### What is asked:
Pick out every line of the listing below that contains the word "abstract", and copy each of those lines. Count a line only if the letters match in case.

---*---

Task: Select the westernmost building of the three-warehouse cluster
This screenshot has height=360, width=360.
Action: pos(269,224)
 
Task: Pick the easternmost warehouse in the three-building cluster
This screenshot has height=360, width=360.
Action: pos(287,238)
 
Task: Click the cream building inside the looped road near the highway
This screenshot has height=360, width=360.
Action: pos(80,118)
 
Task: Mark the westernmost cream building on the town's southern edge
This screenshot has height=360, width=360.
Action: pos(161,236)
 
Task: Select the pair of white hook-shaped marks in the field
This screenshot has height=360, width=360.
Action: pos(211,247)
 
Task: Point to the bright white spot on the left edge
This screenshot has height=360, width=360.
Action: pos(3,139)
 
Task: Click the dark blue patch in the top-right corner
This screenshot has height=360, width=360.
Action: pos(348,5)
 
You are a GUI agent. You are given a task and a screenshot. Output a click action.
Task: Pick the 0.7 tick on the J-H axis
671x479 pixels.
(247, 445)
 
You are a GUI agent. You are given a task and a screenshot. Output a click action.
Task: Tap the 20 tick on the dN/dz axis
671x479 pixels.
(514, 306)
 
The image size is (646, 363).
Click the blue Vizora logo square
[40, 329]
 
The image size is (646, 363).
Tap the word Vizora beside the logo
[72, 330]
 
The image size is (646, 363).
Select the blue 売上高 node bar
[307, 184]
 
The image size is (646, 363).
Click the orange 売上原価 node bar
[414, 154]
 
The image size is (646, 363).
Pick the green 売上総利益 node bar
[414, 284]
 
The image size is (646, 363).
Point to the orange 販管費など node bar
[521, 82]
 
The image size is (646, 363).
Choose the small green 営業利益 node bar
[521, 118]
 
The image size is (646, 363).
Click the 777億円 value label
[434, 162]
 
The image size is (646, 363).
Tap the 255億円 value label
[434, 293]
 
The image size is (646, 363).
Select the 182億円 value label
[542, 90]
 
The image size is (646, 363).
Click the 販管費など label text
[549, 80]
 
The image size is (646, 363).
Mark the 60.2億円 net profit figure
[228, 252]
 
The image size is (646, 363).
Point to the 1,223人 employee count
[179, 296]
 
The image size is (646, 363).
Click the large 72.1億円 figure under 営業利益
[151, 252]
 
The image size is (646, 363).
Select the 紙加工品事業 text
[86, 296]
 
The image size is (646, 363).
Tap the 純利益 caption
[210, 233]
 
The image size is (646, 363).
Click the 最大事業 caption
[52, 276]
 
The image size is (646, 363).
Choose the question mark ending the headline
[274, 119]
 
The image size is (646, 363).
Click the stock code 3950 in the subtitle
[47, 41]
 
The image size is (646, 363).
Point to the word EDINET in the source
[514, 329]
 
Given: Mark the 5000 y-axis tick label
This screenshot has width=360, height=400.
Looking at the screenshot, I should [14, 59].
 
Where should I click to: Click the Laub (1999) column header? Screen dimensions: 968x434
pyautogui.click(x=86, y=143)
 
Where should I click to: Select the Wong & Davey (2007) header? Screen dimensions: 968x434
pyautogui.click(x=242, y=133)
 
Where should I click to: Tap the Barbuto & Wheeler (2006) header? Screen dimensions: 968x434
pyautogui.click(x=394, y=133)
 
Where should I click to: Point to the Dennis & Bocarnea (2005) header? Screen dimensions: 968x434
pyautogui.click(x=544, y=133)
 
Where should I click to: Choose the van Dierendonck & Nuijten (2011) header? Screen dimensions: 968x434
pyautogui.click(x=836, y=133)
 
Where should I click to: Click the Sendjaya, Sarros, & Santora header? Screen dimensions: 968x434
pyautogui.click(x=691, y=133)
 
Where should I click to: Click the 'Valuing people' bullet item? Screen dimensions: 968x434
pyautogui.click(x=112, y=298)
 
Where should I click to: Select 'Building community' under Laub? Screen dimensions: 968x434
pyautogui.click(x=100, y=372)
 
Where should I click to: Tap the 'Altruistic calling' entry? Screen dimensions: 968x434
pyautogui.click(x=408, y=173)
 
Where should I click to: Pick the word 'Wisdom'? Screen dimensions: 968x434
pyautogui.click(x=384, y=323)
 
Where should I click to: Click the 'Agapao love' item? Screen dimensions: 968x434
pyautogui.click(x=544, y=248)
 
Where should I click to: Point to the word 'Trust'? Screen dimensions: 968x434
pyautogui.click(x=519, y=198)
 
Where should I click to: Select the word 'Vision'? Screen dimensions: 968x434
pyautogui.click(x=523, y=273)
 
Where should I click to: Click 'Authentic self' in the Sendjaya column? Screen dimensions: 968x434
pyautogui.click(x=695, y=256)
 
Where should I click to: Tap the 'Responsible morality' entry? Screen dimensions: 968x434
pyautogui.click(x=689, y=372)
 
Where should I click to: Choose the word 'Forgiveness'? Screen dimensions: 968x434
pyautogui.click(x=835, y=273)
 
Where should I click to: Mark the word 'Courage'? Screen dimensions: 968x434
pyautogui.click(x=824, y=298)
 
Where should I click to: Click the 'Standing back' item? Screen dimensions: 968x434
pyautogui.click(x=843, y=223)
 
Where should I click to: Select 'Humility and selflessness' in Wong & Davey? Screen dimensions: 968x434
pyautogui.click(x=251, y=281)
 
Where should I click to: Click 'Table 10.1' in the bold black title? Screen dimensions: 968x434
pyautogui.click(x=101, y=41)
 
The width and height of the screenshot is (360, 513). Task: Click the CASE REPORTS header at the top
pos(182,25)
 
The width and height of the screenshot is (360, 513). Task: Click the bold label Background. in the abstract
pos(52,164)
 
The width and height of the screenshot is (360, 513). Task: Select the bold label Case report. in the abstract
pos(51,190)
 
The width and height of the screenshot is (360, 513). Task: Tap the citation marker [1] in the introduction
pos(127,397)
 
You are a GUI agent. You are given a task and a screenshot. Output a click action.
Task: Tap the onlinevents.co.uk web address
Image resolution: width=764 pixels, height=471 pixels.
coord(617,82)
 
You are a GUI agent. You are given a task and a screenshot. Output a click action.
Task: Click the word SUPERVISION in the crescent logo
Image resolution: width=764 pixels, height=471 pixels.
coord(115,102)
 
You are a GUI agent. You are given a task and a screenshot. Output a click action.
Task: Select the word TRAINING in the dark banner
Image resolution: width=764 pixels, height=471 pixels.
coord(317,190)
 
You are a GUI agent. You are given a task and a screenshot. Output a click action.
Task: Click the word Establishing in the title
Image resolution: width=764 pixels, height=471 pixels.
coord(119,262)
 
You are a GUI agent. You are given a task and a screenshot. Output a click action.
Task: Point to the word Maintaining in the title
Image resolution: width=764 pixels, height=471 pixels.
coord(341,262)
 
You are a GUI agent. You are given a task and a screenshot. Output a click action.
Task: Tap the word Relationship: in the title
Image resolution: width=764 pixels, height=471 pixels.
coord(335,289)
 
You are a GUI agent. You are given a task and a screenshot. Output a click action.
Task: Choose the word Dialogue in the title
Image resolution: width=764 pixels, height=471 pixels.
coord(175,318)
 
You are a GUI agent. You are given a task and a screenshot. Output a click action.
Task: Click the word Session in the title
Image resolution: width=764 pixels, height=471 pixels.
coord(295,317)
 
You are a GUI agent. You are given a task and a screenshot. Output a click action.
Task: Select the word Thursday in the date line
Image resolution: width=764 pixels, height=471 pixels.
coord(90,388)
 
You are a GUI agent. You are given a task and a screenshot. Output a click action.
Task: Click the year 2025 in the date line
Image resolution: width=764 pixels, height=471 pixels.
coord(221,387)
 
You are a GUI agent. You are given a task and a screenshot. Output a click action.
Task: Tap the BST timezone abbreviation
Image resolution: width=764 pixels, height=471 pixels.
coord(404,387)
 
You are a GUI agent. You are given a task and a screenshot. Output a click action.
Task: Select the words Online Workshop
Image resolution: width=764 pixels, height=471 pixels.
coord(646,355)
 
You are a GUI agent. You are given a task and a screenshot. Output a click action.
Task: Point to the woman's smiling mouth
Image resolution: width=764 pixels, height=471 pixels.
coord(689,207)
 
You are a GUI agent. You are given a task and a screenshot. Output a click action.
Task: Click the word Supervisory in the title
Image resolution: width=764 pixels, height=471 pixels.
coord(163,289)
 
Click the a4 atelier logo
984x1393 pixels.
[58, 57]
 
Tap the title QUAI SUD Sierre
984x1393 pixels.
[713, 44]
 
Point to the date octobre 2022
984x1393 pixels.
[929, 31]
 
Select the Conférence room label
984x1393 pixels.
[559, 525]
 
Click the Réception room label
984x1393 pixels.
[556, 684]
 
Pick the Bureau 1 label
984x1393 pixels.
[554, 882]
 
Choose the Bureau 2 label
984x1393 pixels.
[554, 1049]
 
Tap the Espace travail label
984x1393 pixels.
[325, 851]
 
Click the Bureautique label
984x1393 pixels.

---*---

### Result for this task:
The width and height of the screenshot is (360, 513). Task: Click the bold label Background. in the abstract
The width and height of the screenshot is (360, 513). Task: Select the bold label Case report. in the abstract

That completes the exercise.